Ask a railwayman about Holyhead and he’ll know The Globe Chippy. When we stayed in Anglesey as kids the Globe Chippy was orange and it had a big plastic fish sign. It was a stone’s throw from the station. Holyhead was good for chips. Around the corner was Shane’s Chippy. Shane had invested in a neon sign, but the first P in chippy wasn’t quite right so it read Shane’s Chirpy instead. People wondered if the canary had gone in the fryer.
Holyhead has had a bad press over the years. Paul Theroux had little to say that was good in Kingdom of the Sea. He’s a fine writer, but described the accent as a Birmingham ‘neigh’ as only an American could. I’m fond of the town because it’s full of stories and interesting buildings and characters. For thousands of years Holyhead has been a gateway to Ireland. The Irish Mail train would arrive here from Euston and passengers would go in search of beer or food or lodgings. Many Irish in Kilburn or Cricklewood or Digbeth passed through here. But cheap airlines hit the ferry trade and faster trains and boats meant that many didn’t bother to stop. Passing trade fell and the High Street suffered.
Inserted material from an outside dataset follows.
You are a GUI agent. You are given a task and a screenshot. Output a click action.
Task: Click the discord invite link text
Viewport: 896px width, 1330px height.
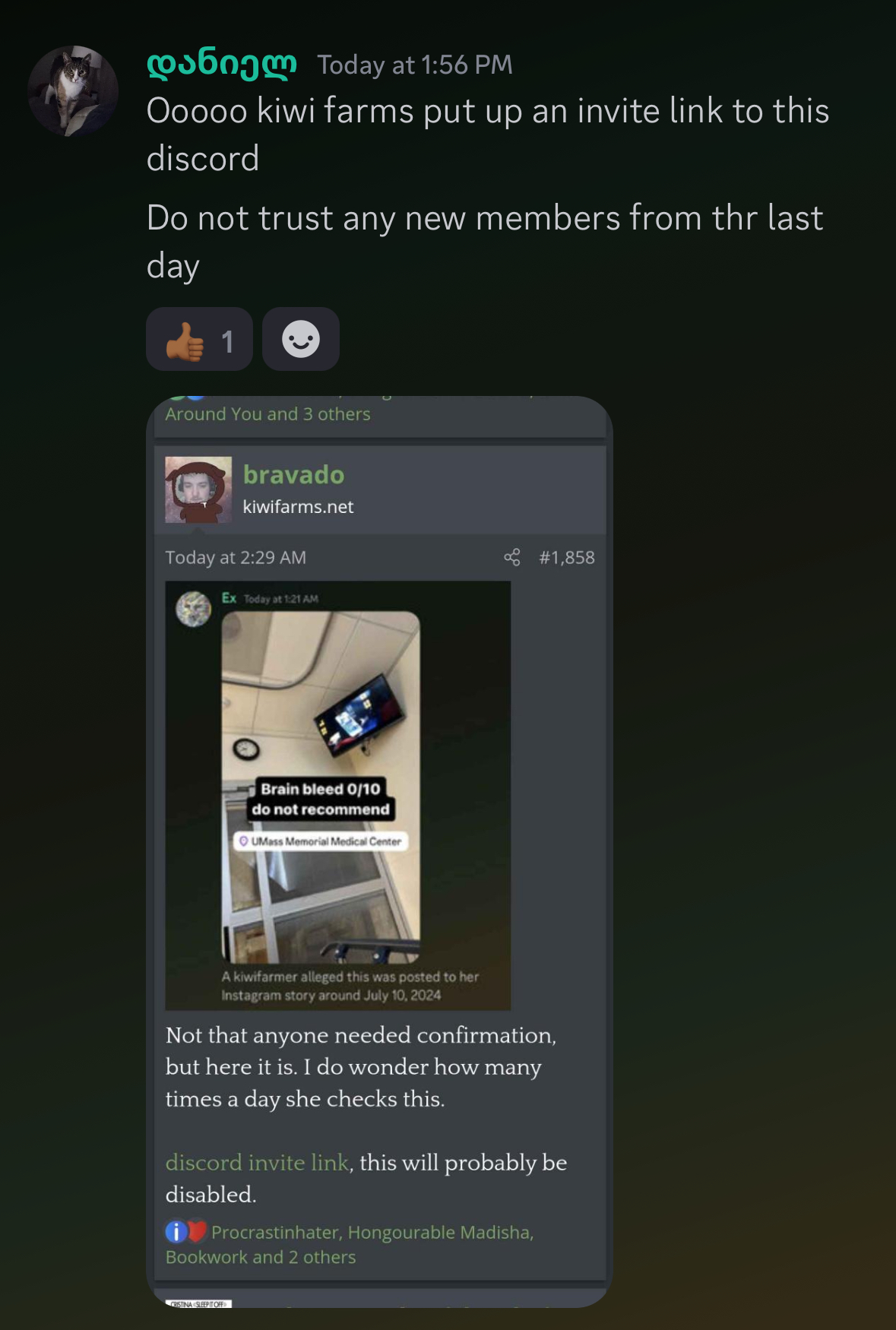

Faced with a dilemma the authorities built a bridge from the High Street to the ferry terminal. The theory, presumably, was to get travellers to wander and spend. Holyhead is small enough for such a detour of maybe five minutes on foot, but I’m not sure the bridge has worked. It’s a sparkling, shiny structure with fantastic views of the port, the railway and the town’s ancient seafort. There are nods to the Celts and to the local Saints Cybi and Seiriol, but the bridge stops abruptly and opens out into the High Street. Opposite is Betfred and a store called Bargains Galore. The High Street is pedestrianised but that doesn’t seem to stop cars crawling along it. It seems a wasted opportunity. The High Street has the usual collection of charity shops, bargain stores and estate agents. Property prices vary wildly because Cheshire has second homes here.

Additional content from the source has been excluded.